Henry spent the morning finding this extremely reliable source: the revenues between 2010 and 2019 were: 79619, 29458, 29920, 30530, 31603, 28726, 28138, 27179, 29833, 27487 millions.

Henry was excited but he forgot how to do regression, so he asked his intern (from Emory University?) to do this instead. Here is the plot his intern presented to him:

Coefficients:
 [[-3119.60606061]]
r-square: [0.67403379]

Henry was happy. When the intern asked him how the plot could be improved, Henry replied with only two words: "Bigger Plot" . The intern looks concerned but went ahead to make this:

Coefficients:
 [[-3119.60606061]]
intercept: [50593.33333333]
r-square: [0.67403379]

Henry was excited, not only because of the larger plot which can impress his manager, but because he could now apply his solid quantitative skills developped from Middlebury Econ Department to predict 2020 revenue. Based on the coefficient, Henry did this:

y_2020= -3119*2020+50593= 19403 millions dollars

Henry felt crestfallen: "bellow 20000 Millions!!! My boat, my bonus, my new Tesla model XXX! No I wouldn't show this to my manager". Henry never gave up; he thought the intern must have done something fundamentally stupid. And the plot looked urgly anyway, because there was no clear trend of going up or going down. Not good!

Suddenly, there was a violent lightening strike in his office and a light bulb appeared in Henry's head. The Intern later claimed he did see the actual light bulb in Henry's head himself, as if seeing the face of god. It still remains unclear whether that was a mystical experience for both Henry and his intern (and this is still under dabate by many famous theologists), but Henry's ideas had fundamentally revolutionalized the sciences forever:

Henry's BIG idea: what if we sort the year and revenus independently and in increasing order? Will we have a better 2020 revenue? Will my boss love me again because of this?

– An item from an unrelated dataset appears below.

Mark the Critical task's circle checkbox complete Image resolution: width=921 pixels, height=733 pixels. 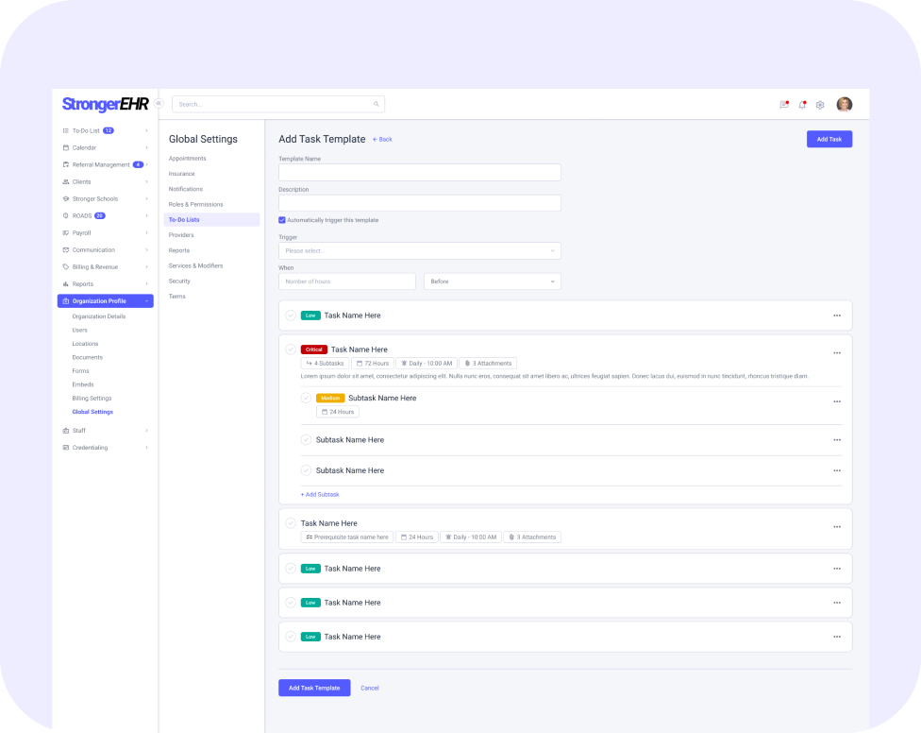click(291, 349)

Henry asked his intern to make another plot based on his new idea, though the intern looked very suspicious of Henry's new idea. But as always, the Emory intern had to listen to his boss. Here is the new plot the intern generated for Henry:

Coefficients:
 [[3431.58181818]]
intercept: [14811.8]
r-square: [0.59639035]

Henry was in ecstacy, not only because now there was a clear increasing trend in the plot, but because he could now apply his math skills developped from Midd again to predict 2020 revenue. Based on the coefficient, Henry did this:

y_2020= 3431*2020+14811= 6945431 millions dollars !!!!!!!!!!!!

Sometimes just a small modifications of conventional ideas could lead to BIG advance in sciences. Henry reported his predictions to his boss, and everyone was super excited. The very next day, the Nobel committe called, and Henry was awarded a Nobel prize in Economics due to his special contribution to corporate finance. Nowadays, Henry's sorting method is known as "stochastic monte Carlo mystical reordering method", which has been widely adopted in both academia and industry. He later accepted a Tenure position at UChicago and became so rich that he bought his best friend a new house in Hyde Park, Chicago, IL.